[Data items]
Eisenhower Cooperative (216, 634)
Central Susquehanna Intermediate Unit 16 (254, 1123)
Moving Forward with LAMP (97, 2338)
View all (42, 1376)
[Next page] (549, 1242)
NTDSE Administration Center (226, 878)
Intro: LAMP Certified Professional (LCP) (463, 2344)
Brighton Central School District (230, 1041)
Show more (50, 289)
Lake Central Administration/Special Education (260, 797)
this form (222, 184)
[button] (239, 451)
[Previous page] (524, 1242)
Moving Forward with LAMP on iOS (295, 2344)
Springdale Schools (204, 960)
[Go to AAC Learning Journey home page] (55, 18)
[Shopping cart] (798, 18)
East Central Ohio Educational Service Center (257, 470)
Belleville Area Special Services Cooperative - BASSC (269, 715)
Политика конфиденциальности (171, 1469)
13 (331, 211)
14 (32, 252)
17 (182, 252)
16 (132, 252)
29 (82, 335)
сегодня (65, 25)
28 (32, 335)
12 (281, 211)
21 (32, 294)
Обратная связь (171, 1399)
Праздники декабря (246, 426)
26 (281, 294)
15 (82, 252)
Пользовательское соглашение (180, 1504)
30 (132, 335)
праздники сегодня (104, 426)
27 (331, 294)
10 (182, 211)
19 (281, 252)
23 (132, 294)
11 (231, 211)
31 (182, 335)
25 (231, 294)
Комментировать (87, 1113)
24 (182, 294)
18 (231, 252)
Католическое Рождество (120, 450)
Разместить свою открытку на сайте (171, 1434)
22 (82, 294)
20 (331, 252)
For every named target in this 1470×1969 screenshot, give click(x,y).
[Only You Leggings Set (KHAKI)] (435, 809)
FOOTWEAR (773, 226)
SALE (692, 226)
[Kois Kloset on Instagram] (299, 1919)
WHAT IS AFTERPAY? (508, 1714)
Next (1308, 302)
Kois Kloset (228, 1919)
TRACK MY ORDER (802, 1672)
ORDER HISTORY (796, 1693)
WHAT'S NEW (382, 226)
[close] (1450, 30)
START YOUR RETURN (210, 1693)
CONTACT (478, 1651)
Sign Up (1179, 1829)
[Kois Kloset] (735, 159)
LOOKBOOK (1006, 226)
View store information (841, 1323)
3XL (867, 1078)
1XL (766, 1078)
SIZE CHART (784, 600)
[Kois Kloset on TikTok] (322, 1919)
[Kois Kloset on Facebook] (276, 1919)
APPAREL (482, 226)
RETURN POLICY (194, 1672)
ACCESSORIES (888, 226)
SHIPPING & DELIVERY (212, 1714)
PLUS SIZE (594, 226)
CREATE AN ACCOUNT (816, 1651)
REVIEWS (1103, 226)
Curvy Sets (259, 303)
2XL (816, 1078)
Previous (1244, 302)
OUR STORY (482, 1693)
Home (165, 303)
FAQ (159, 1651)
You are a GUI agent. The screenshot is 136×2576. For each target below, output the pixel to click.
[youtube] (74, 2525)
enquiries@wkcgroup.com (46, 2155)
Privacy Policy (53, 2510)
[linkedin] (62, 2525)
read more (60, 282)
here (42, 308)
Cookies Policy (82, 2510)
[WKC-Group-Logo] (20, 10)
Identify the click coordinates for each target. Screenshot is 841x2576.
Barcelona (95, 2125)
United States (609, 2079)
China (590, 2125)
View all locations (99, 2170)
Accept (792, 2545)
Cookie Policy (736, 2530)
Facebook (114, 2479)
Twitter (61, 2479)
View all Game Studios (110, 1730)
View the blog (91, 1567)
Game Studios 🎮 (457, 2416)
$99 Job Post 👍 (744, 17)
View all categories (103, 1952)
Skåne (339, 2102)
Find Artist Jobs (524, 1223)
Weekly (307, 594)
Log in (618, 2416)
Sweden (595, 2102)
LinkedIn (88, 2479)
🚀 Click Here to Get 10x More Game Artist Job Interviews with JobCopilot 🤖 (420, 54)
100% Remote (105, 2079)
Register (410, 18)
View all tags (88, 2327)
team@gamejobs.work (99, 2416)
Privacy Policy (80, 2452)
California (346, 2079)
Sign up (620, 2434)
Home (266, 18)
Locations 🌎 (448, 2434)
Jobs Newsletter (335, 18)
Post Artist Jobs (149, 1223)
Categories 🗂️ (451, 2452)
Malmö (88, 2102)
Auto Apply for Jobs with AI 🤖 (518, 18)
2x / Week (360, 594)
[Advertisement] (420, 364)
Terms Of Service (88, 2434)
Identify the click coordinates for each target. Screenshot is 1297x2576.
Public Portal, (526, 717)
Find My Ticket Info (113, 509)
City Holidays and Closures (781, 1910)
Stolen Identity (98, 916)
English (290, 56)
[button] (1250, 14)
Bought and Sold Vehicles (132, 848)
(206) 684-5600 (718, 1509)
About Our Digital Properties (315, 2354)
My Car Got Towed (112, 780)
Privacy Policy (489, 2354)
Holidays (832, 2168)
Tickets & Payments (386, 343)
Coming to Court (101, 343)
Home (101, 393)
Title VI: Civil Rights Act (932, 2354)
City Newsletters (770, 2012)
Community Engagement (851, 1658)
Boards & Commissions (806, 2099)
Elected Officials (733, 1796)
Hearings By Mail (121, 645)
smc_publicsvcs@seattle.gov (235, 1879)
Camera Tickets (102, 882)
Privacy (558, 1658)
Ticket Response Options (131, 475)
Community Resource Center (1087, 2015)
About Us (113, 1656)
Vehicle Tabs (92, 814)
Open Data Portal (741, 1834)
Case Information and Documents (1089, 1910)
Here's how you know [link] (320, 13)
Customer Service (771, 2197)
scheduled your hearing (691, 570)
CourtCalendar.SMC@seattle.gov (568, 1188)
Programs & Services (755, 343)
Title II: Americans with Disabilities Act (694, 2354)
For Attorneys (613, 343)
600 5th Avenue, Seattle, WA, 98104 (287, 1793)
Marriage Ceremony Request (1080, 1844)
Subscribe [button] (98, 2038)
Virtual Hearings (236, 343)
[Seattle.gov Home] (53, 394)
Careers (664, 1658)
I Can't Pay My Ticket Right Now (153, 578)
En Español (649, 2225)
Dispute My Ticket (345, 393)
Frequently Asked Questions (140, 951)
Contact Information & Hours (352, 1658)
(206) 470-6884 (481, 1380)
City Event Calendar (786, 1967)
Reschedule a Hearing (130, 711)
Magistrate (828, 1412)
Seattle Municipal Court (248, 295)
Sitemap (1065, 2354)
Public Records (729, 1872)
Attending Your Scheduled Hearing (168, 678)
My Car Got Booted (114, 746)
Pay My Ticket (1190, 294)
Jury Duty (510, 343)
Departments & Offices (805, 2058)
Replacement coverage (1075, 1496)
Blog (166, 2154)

• [Exercise prompt] Print the lines above from the one with "My Car Got Towed (112, 780)" through the one with "For Attorneys (613, 343)", both included, exactly as written and nothing more.

• [Solution to the exercise]
My Car Got Towed (112, 780)
Privacy Policy (489, 2354)
Holidays (832, 2168)
Tickets & Payments (386, 343)
Coming to Court (101, 343)
Home (101, 393)
Title VI: Civil Rights Act (932, 2354)
City Newsletters (770, 2012)
Community Engagement (851, 1658)
Boards & Commissions (806, 2099)
Elected Officials (733, 1796)
Hearings By Mail (121, 645)
smc_publicsvcs@seattle.gov (235, 1879)
Camera Tickets (102, 882)
Privacy (558, 1658)
Ticket Response Options (131, 475)
Community Resource Center (1087, 2015)
About Us (113, 1656)
Vehicle Tabs (92, 814)
Open Data Portal (741, 1834)
Case Information and Documents (1089, 1910)
Here's how you know [link] (320, 13)
Customer Service (771, 2197)
scheduled your hearing (691, 570)
CourtCalendar.SMC@seattle.gov (568, 1188)
Programs & Services (755, 343)
Title II: Americans with Disabilities Act (694, 2354)
For Attorneys (613, 343)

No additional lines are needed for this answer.